Villar plans to use a neural network, a type of machine learning, to search the data for anomalous transients with unanticipated properties. But she expects researchers will employ a wide variety of strategies to work with such massive datasets. “Some people will lean towards totally automated queue systems that just rank targets, look at their observability, and make some intelligent choice,” says Villar. “Others will want to have humans in the loops, looking at the data, asking simple questions, and deciding from there.”
Some kinds of transients stand out based on the wavelengths of radiation they they emit — which can range from gamma rays to radio waves — and how their brightness changes over time. That means that searches tailored towards these particular kinds of transients can avoid the classification and follow-up problems encountered in searches at optical wavelengths.

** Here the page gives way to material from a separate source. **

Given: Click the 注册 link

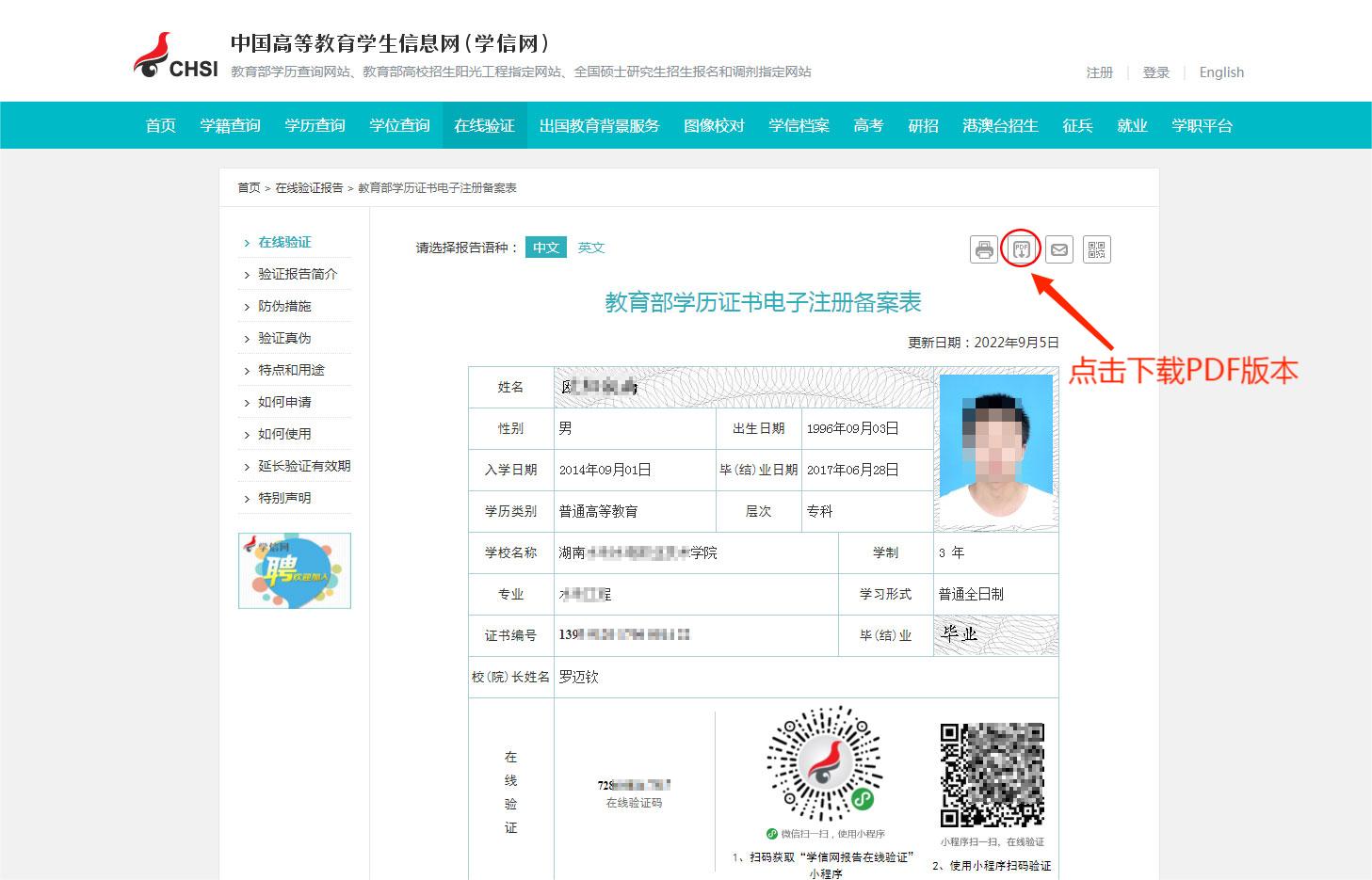Looking at the screenshot, I should [1099, 72].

For instance, fast radio bursts — immensely powerful blasts of radio waves possibly caused by flaring magnetars — are immediately distinguishable. “You can already tell from the first discovery that it’s a fast radio burst, approximately how far away it’s coming from, and its energetics,” says Emily Petroff, a radio astronomer at the University of Amsterdam.
Avoiding interference
While the transient field is flourishing, a threat looms on the horizon: the rise of light pollution across the electromagnetic spectrum. For instance, radio telescopes searching for transients are sensitive to emissions from phones, cars, airplanes, and various kinds of satellites. And the problem is getting worse. “We’re constantly playing the game of cat and mouse with new sources of interference that we’re finding at our telescope sites,” says Petroff.
So far, optical astronomers have been able to escape the pollution by observing from remote and dark oases. However, the recent upsurge in bright commercial satellites — like SpaceX’s Starlink constellation — is already disturbing observations. The anticipated fleet of satellites, which numbers in the tens of thousands, profoundly worries the community. The Rubin Observatory, in particular, has been developing a multi-pronged approach to mitigate its impact, working with SpaceX to reduce the reflectivity of its satellites and also developing algorithms to remove satellite trails from images.
It is easy enough to point a telescope at the sky. But to make sense of all the blinking lights, both cosmic and artificial, astronomers are adapting and developing clever techniques. And it is worth it, because one of those lights could turn out to be something unlike anything we have seen before.